In his final chapter, "Greek Wonders: Classical Models for Christian Miracle Collections," Johnson argues persuasively that the classical genre which has most probably influenced the Miracles of Thekla is paradoxography and not, as others have supposed, Asclepian iamata or accounts of healings. As in his discussion of paraphrase in Chapter 2, Johnson here does a good job of outlining what may be to many readers an unfamiliar genre. Paradoxography was a mode of historical writing that concentrated on bringing together remarkable phenomena, whether natural, human or supernatural. Johnson demonstrates the way that the genre, Hellenistic in origin, is taken up by both Christian and pagan authors of late antiquity. Asclepian inscriptions, in contrast are individual votive offerings; they do not occur in book form, nor are they concatenated into longer narratives concerning the healing divinity. And in any case, as Johnson noted in the previous chapter, Thekla is not exclusively or even primarily a saint associated with healing; she also performs revenge miracles and, most importantly to Johnson's argument, miracles of civic protection.

Johnson's conclusion begins with what amounts to an apologia for his decision not to consider issues of gender in the Life and Miracles: "I do not feel that this work is a 'gendered' text in the way that word is used in scholarship on antiquity and the middle ages. Thekla's status as a woman has almost no special role at all for the author of the LM, especially in comparison with the ATh" (221). In my view, such a response betrays a rather undertheorized attitude to the very question of gender. It does not seem to have occurred to Johnson, for instance, that by consistently calling Paul the didaskalos or teacher of Thekla, rather than her companion, as in the Acts, the author of the Life is granting her a certain sort of apostolically limited authority at the expense of a potentially much greater autonomy, and that this is itself a gendered decision.

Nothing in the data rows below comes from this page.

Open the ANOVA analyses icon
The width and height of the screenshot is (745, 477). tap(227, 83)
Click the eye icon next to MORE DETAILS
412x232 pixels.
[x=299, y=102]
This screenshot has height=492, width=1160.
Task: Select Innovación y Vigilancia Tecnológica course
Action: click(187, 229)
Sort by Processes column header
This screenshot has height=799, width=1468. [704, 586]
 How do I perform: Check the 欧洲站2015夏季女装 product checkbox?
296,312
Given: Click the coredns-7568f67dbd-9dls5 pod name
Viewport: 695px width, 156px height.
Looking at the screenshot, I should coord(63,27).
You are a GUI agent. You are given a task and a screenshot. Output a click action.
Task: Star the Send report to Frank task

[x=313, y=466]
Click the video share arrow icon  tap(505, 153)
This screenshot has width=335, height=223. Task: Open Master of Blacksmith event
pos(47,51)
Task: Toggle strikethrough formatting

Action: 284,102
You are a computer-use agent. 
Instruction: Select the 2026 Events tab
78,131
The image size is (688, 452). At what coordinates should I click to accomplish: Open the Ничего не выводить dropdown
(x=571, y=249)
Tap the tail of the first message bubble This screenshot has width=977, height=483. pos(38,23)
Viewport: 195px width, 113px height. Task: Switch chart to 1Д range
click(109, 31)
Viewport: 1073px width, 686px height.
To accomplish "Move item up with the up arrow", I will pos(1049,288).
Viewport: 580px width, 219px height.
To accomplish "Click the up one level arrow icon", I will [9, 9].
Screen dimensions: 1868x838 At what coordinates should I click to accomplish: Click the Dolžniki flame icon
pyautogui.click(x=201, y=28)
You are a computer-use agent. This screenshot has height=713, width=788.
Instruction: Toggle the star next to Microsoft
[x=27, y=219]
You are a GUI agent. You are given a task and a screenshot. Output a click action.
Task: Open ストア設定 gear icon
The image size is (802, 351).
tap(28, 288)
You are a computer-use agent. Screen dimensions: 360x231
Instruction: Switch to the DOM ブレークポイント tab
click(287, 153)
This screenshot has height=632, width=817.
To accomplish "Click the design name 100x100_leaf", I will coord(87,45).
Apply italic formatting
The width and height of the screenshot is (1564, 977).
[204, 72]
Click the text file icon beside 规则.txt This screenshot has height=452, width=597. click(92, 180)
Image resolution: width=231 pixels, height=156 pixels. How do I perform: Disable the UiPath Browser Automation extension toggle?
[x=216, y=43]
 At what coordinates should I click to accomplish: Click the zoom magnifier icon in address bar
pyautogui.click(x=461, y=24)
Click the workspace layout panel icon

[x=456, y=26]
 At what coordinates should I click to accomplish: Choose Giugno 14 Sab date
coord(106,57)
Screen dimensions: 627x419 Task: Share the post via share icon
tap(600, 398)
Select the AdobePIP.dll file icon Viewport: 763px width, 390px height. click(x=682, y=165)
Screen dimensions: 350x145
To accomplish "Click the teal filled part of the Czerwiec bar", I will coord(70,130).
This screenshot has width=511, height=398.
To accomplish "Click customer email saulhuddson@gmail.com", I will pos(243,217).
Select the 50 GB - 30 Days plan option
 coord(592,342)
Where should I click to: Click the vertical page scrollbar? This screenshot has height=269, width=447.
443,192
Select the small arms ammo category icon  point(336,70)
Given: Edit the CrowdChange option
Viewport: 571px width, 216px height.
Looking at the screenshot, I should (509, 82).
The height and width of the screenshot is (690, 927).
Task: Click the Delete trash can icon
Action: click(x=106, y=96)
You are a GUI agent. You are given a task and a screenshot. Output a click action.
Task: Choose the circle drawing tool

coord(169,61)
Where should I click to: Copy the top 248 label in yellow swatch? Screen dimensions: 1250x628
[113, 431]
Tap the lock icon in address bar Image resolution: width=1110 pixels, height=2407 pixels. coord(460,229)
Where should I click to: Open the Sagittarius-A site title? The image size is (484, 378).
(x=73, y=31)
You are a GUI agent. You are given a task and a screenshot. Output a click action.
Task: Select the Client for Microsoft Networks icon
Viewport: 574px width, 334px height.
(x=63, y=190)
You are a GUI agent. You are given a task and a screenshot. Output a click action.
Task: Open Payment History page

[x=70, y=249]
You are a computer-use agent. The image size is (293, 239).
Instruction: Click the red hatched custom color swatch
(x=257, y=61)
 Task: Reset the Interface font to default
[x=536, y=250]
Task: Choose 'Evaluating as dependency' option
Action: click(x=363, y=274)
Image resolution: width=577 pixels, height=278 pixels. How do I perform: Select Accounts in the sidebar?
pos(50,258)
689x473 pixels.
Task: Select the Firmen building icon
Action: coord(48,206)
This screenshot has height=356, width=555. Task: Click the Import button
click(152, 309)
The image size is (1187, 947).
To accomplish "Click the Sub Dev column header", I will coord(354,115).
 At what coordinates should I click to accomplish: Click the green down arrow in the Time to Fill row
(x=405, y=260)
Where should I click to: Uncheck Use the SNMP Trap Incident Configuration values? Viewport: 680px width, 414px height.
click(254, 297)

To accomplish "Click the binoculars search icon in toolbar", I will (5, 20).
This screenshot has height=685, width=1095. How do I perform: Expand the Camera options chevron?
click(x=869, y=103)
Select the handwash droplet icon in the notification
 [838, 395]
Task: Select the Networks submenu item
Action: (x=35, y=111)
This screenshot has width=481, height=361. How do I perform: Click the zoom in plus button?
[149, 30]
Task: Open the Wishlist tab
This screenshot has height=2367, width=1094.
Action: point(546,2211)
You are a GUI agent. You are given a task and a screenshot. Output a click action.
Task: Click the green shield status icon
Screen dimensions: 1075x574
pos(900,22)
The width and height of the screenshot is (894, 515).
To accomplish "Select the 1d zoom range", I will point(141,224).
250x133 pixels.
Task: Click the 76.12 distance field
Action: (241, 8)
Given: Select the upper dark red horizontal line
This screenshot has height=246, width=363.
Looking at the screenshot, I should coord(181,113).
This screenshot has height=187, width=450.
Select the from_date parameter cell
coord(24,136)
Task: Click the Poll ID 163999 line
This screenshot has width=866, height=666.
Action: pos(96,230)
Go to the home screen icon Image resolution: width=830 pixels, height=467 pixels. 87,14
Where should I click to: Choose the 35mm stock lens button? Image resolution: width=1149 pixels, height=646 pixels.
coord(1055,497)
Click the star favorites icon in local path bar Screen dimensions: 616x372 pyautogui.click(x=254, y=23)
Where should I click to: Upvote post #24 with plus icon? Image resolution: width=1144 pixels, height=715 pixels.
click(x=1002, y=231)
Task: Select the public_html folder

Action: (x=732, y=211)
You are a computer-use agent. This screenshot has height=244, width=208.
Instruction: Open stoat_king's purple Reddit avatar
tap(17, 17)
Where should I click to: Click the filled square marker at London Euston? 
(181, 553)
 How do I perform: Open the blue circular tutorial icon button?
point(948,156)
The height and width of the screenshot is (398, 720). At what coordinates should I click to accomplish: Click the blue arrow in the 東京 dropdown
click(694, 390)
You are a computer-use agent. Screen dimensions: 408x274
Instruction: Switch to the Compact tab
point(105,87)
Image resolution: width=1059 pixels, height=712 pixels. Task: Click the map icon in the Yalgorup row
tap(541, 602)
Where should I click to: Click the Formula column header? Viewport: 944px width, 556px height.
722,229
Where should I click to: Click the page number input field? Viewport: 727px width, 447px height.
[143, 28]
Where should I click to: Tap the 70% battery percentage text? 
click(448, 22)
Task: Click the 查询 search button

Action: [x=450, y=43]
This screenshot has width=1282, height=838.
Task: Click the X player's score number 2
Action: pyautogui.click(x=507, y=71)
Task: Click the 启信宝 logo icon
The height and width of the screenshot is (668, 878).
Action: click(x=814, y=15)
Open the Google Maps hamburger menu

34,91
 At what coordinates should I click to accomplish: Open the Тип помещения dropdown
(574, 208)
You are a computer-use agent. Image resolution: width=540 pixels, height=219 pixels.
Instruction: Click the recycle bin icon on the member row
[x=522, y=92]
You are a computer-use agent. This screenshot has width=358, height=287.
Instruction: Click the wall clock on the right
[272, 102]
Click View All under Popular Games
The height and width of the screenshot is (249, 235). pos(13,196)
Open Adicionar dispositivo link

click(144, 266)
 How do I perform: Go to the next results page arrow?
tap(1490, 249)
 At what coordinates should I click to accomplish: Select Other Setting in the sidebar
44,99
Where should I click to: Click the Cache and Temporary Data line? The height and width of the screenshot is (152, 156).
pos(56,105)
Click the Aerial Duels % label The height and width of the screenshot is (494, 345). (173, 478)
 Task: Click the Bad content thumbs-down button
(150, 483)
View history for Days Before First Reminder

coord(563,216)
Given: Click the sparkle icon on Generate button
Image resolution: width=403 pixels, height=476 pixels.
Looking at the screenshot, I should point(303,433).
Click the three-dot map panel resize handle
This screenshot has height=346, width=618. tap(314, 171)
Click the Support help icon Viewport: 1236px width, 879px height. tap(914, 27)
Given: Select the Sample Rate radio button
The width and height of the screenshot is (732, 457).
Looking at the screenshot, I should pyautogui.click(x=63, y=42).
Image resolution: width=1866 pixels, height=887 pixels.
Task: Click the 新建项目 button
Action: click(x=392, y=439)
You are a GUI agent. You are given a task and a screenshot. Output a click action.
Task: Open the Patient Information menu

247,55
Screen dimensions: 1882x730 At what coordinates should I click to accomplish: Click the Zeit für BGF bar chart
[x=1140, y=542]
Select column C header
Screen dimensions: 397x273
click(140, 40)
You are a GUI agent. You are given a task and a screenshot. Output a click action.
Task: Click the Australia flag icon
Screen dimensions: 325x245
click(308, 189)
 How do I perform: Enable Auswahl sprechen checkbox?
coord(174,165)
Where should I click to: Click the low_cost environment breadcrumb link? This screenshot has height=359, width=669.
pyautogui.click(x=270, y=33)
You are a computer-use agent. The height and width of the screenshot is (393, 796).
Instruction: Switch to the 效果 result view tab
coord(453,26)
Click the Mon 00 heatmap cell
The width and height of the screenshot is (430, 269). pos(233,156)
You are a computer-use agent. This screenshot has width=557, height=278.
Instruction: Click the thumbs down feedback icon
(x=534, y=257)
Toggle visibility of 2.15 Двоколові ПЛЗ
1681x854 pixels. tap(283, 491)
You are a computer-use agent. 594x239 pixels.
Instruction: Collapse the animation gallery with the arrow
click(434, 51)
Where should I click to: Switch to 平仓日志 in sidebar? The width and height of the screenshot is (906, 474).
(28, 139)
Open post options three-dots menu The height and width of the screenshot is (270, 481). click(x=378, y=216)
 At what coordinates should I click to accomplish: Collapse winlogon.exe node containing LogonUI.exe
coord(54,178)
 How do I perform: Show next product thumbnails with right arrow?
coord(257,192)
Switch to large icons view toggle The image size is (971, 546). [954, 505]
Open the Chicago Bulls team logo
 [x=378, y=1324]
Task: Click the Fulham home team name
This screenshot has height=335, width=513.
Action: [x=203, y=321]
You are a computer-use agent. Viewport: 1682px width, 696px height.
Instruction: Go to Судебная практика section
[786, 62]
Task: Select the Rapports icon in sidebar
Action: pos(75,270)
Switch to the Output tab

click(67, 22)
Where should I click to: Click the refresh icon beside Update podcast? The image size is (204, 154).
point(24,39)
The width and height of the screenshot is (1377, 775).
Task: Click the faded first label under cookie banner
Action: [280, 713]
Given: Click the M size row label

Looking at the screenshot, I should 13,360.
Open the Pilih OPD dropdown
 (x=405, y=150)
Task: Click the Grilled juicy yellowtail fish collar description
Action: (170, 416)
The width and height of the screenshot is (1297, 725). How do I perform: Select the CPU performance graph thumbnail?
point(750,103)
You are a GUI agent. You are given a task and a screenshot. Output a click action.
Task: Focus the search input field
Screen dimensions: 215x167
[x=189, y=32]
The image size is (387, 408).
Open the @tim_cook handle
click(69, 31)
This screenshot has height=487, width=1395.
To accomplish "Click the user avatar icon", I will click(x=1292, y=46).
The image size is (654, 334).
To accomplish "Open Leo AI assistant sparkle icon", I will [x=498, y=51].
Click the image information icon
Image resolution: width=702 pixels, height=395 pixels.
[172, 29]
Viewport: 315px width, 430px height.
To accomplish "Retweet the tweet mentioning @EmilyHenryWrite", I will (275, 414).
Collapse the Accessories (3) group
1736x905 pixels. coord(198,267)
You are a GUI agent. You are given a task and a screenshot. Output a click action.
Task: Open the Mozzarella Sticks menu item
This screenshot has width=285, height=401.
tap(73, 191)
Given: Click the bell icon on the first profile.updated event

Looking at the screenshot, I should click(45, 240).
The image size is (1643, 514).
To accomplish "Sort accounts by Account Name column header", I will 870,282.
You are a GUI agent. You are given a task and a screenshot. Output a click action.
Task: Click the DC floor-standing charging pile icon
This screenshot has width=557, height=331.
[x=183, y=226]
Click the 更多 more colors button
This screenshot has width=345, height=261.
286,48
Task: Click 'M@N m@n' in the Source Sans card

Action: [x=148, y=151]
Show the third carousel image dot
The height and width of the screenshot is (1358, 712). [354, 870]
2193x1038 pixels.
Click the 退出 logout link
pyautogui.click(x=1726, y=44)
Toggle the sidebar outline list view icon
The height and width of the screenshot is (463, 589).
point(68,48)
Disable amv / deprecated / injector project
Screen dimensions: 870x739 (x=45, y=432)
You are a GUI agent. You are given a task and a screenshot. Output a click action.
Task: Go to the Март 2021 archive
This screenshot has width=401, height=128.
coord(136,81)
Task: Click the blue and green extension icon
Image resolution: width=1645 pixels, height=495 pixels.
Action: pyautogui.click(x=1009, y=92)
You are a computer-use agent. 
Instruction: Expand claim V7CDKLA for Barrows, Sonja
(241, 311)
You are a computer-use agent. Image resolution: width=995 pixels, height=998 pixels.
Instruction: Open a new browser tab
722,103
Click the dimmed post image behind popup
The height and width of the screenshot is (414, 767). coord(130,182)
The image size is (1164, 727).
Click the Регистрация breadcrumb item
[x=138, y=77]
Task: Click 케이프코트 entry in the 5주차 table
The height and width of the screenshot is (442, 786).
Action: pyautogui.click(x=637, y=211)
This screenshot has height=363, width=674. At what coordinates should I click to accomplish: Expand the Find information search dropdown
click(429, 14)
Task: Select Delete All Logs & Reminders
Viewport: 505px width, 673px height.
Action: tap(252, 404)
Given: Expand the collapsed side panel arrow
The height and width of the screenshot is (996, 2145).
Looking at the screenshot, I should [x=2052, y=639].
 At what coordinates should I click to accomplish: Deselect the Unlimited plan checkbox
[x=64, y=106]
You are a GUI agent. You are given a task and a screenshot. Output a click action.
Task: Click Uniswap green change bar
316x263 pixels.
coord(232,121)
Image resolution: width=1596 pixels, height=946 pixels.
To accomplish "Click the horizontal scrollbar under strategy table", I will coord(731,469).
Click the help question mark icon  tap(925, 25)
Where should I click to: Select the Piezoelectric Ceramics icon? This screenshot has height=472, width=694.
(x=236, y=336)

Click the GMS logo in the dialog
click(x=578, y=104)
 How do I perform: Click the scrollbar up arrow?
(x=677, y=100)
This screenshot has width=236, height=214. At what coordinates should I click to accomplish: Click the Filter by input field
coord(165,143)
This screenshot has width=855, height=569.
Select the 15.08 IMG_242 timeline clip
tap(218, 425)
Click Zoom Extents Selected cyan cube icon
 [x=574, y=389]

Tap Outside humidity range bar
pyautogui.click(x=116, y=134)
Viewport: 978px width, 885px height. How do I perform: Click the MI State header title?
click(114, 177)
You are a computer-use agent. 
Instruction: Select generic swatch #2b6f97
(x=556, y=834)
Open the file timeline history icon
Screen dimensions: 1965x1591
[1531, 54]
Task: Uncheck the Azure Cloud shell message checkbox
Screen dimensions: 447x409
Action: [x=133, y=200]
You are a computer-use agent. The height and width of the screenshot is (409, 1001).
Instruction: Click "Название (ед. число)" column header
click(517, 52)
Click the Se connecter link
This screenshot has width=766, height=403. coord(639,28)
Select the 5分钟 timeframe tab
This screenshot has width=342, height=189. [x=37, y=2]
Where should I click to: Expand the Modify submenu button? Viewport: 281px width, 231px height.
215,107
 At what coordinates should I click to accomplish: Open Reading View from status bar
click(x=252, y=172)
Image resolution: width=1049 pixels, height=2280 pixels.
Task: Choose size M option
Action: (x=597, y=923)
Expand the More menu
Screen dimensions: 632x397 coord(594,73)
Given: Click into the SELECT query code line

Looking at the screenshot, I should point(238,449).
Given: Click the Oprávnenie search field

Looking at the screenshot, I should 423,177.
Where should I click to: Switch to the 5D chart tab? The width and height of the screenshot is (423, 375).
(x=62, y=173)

Thekla's gender was of critical importance to other late antique writers, from Tertullian, for whom she was a shocking example of inappropriate feminine behavior, to Methodius of Olympus (d. 311), who grants Thekla the final speech in praise of virginity in his pseudo-Platonic Symposium, to the two late antique homilies Johnson includes in Appendix Two, both of which explicitly highlight Thekla's gender and her importance as role model for women. An alternate ending to the Acts of Thekla, quite possibly contemporary with the Life and Miracles (and included by Johnson as Appendix One) also emphasizes her status as intact virgin and as teacher of local women. Thus the decision of the author of the Life and Miracles to deemphasize Thekla's gender appears as itself both reactionary and gendered by default; for him, it is clearly important not to focus on Thekla's virginity or femininity or her role as mentor and inspiration to other women (such as Egeria, with whose account of her visit to Hagia Thekla Johnson begins his book). The anonymous author's choice to neuter the saint as much as possible may in fact account for the "ad hoc" treatment of gender in the text (221n3). Of course this choice, idiosyncratic as it may be in the larger Thekla tradition, does not in any way diminish the fact that, as Johnson insists, "the LM is, first and foremost, an artful work of late antique writing in Greek" (222).

The last of the three appendices to the book is a useful catalogue of early Byzantine miracle collections. The index of Greek words, in contrast, is rather disappointing; surely one ought to be able to find here such important terms as metaphrasis and methermeneuo, but neither appears. This minor point aside, The Life and Miracles of Thekla: A Literary Study, has much to offer any reader interested in hagiography or late antique literary culture. One hopes that it will go a long way towards correcting the undeserved neglect into which this fascinating text has fallen.